/---

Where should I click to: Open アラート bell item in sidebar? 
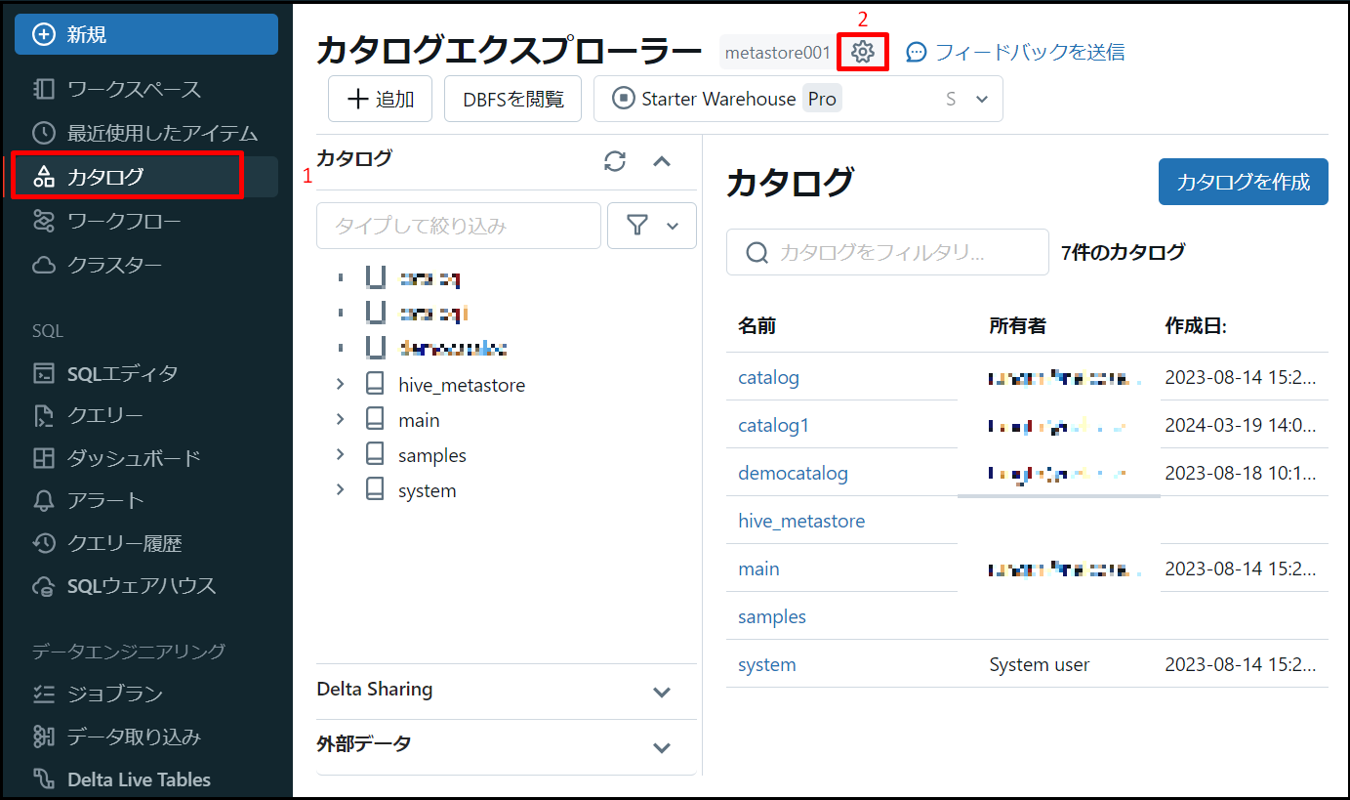pos(105,500)
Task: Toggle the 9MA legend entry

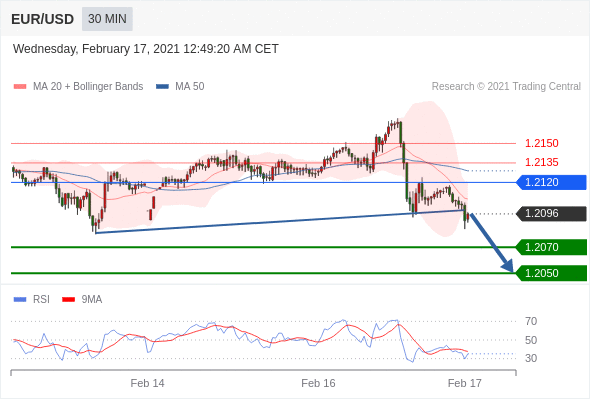Action: (x=82, y=300)
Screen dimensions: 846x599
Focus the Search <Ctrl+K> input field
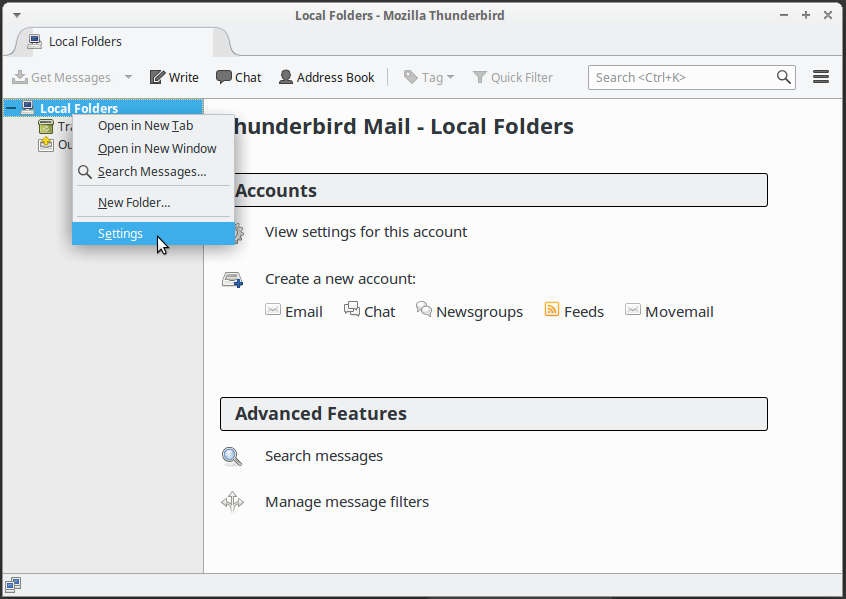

\---

Your instructions:
With the pictures left out, return all the material above exactly.

Exercise response:
Where should I click to: Open アラート bell item in sidebar? 
pos(105,500)
Task: Toggle the 9MA legend entry

Action: (x=82, y=300)
Screen dimensions: 846x599
Focus the Search <Ctrl+K> input field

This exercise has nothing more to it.